2021年1月13日水曜日

長き沈黙

 【今日の1冊】

「長き沈黙(増補版)父が語った悪魔の731部隊」神谷則明:著 

                      かもがわ出版:刊


 神谷さんは、731部隊の罪状を告白したお父さんの遺志を受けて、「語り」活動をおこなってこられた。「残虐非道の教訓から何を学ぶのか」という副題から、戦争の真実を学び取ってほしいという氏の強い思いが伝わってくる。この本を読んでから、NHKスペシャル「731部隊の真実」とおいう番組を視聴した。ハバロフスク裁判の肉声による資料から、生々しい実態が伝わり、当時大きな反響だったことを思い出した。しかし一方で、「でっち上げだ」「NHKの大誤報」「つくり話」といった声が上がったのも覚えている。
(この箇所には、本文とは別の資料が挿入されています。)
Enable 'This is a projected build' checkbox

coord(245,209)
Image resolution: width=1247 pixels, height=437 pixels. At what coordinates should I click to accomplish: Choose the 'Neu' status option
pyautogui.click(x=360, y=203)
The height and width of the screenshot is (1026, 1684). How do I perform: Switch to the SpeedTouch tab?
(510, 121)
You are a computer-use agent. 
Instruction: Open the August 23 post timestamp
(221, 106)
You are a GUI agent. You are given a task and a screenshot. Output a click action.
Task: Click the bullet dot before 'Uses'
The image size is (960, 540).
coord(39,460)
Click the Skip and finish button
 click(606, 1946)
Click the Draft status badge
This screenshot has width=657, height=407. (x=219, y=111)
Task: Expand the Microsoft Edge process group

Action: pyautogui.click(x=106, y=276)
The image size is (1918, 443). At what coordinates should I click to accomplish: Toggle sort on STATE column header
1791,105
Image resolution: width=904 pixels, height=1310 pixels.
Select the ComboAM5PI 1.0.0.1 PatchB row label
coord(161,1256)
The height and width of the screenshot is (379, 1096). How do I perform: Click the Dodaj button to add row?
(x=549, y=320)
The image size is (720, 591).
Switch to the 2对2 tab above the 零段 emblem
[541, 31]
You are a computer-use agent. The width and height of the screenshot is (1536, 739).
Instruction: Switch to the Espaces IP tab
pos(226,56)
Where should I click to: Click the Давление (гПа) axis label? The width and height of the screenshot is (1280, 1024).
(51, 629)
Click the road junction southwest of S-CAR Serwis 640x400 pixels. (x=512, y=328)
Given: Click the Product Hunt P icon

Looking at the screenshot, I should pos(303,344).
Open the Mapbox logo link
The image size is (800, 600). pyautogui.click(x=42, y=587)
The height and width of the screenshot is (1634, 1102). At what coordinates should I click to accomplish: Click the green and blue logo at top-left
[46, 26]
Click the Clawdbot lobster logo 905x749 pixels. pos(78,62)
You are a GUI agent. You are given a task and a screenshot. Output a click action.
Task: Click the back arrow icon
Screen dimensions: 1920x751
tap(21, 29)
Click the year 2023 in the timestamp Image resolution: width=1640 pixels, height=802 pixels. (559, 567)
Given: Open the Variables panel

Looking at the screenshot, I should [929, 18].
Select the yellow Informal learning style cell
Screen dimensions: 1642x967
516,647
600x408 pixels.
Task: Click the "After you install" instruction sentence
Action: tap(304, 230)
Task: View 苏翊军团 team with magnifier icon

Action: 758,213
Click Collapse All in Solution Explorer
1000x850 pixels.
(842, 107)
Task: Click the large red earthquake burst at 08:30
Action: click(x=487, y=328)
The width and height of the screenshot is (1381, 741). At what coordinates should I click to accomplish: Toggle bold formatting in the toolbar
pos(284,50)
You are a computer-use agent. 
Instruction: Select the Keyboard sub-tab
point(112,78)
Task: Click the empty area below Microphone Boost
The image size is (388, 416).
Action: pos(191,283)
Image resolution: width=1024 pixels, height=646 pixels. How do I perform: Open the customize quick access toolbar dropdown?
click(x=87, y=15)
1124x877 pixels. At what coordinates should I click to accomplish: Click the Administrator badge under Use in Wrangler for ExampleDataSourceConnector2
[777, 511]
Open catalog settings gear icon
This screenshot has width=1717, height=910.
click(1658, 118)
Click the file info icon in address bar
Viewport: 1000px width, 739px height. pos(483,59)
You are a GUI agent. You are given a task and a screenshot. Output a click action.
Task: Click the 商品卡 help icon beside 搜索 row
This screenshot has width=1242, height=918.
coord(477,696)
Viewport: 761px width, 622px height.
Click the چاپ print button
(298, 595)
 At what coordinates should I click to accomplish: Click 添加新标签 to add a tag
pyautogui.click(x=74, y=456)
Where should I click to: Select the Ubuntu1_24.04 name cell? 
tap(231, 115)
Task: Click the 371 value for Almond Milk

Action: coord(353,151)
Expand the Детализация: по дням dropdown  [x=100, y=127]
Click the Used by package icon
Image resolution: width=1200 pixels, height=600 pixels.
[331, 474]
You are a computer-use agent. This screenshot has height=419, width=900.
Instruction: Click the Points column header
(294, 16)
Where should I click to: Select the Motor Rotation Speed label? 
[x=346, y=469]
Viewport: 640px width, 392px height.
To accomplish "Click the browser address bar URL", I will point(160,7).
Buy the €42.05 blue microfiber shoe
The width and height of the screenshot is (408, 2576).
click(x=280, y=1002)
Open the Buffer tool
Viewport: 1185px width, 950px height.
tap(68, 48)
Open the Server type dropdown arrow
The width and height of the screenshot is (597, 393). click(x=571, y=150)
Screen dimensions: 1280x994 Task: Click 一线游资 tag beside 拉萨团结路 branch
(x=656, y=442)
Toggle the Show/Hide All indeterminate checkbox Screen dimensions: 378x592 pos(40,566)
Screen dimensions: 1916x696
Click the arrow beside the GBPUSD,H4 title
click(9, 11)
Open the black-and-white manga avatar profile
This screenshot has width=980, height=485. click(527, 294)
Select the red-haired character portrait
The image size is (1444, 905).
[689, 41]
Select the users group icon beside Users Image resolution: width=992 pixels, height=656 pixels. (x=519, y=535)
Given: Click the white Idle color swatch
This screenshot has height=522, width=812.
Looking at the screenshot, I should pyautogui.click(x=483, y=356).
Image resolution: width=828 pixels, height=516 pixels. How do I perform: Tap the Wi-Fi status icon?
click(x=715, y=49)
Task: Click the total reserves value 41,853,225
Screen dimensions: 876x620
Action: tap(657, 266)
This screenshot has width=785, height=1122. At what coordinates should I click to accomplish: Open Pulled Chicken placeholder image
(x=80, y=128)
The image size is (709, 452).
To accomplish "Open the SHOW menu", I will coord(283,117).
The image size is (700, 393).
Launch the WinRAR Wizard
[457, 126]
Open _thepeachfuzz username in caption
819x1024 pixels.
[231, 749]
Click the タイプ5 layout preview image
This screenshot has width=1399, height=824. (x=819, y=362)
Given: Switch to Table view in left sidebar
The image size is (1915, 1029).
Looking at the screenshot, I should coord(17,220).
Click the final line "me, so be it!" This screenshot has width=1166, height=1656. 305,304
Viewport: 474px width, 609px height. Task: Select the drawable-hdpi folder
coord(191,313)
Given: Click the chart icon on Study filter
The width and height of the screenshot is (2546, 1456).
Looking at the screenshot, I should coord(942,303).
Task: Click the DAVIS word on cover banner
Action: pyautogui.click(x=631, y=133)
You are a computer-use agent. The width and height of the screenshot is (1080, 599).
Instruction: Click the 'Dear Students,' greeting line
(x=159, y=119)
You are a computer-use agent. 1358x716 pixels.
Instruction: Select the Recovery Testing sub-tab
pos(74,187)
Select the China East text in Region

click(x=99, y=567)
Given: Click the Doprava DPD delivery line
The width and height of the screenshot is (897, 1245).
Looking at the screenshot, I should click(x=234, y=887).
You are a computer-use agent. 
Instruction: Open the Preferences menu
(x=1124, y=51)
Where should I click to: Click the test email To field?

こういった報道には、はじめは「否定」、そして、次第に「どこの国でもやっていた」「やむを得なかった」といった論調になるのが常である。従軍慰安婦の問題なども同様である。しゃべったら殺されるとかたく口を閉ざしてきた方々が勇気と決意を持って話しておられるのとは大違いであると感じられ、残念で鳴らない、いや怒りさえ感じる。改めて悲惨な戦争の実相を後世に伝えることが重要であると感じる。

 今回、731部隊の関係者が帝銀事件で疑われていたことや部隊に係わった方々が、戦後医学界や薬学会の中心んい返り咲いていることを知って驚いた。ミドリ十字の事件など、全く反省がないように感じ、憤りを感じる。繰り返しになるが、悲惨な戦争の実相を後世に伝えることが重要であり、そのために少しでも貢献できたらと思う。